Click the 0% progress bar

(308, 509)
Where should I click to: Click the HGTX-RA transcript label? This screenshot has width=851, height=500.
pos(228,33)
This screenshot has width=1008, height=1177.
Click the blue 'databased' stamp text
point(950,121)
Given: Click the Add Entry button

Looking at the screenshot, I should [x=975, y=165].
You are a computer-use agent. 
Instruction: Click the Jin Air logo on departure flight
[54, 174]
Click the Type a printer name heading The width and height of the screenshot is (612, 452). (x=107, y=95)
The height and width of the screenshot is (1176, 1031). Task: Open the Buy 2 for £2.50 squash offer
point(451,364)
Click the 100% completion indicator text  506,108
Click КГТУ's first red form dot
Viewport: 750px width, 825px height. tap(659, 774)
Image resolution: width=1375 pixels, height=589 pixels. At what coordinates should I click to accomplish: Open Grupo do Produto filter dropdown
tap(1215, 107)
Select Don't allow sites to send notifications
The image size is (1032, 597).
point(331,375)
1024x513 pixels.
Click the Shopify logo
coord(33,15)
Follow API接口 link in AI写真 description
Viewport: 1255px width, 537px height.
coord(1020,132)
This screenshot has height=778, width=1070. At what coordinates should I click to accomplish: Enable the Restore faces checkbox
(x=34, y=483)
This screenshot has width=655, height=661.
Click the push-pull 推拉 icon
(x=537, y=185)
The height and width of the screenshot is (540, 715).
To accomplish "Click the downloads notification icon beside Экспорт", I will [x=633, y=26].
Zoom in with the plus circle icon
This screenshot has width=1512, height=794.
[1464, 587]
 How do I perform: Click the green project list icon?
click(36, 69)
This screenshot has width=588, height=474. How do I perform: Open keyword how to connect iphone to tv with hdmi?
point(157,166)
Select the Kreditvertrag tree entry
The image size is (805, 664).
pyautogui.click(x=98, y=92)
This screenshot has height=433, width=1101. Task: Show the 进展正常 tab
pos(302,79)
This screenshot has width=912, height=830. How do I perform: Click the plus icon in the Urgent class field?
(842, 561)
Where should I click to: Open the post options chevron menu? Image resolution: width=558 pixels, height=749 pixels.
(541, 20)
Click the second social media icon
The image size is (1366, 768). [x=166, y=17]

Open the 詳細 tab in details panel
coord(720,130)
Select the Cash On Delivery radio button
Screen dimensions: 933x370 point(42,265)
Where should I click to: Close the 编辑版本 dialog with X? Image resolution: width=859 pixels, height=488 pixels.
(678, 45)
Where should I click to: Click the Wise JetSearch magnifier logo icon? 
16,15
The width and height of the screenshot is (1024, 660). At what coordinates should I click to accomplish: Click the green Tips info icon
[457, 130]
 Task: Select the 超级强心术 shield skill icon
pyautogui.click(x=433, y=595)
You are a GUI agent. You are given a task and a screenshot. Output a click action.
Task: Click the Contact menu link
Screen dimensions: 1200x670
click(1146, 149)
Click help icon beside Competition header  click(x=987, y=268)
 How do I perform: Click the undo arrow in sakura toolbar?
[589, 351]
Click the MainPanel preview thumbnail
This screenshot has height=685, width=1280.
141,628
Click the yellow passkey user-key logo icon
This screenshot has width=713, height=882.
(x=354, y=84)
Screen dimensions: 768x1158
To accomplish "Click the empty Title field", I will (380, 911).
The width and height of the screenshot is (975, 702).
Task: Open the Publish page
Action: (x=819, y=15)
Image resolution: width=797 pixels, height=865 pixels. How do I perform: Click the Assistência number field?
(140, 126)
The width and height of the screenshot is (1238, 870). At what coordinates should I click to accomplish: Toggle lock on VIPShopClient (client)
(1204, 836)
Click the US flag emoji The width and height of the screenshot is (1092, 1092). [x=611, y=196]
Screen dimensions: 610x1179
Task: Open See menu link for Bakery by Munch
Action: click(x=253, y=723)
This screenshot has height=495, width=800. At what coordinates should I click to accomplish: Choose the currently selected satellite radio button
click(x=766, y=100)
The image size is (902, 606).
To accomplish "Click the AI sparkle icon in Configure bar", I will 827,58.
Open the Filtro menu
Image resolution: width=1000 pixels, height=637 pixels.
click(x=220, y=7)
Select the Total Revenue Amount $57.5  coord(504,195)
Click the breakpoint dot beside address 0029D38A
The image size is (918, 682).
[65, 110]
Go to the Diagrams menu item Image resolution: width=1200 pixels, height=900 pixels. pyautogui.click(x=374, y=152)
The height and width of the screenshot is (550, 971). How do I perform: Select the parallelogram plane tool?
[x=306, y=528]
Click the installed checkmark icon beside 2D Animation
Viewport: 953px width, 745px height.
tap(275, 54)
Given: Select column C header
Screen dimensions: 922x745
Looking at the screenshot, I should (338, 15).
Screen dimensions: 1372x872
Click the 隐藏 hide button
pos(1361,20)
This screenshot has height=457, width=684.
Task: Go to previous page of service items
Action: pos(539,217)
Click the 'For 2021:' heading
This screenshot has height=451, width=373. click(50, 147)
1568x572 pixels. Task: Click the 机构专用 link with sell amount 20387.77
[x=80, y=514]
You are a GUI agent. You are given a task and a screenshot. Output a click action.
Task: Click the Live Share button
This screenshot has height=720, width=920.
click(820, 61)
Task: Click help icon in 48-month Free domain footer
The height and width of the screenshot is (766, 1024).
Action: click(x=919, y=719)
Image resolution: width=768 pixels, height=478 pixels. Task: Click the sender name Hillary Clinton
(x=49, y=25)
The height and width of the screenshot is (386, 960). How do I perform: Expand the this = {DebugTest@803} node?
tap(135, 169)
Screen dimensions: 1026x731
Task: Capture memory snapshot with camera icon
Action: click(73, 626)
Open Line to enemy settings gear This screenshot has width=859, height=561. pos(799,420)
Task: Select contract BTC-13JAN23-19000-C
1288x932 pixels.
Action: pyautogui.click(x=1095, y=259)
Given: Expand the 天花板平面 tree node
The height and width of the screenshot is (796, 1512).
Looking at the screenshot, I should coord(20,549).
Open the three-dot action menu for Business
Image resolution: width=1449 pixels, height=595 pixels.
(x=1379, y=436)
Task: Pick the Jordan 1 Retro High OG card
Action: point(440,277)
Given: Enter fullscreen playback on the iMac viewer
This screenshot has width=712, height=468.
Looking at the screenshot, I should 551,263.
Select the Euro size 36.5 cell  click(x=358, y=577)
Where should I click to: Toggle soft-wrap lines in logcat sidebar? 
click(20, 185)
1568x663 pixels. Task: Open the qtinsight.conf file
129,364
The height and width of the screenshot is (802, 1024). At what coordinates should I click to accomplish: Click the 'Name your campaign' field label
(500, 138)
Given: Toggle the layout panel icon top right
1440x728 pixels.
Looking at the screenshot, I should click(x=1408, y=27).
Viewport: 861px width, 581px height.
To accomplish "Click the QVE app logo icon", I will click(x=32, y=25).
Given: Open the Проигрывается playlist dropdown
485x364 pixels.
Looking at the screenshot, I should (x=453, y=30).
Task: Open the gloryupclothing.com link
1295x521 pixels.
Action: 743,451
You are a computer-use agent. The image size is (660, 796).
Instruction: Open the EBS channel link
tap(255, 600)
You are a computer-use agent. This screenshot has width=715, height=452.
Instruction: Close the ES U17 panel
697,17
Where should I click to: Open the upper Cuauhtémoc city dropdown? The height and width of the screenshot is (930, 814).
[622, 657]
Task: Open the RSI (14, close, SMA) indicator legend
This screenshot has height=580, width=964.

+++

**EXERCISE DIRECTIONS:** Scan the lines above, and whenever one holds the string "beside", copy it.

**RESPONSE BELOW:**
To accomplish "Click the downloads notification icon beside Экспорт", I will [x=633, y=26].
Click help icon beside Competition header  click(x=987, y=268)
Click the breakpoint dot beside address 0029D38A
Click the installed checkmark icon beside 2D Animation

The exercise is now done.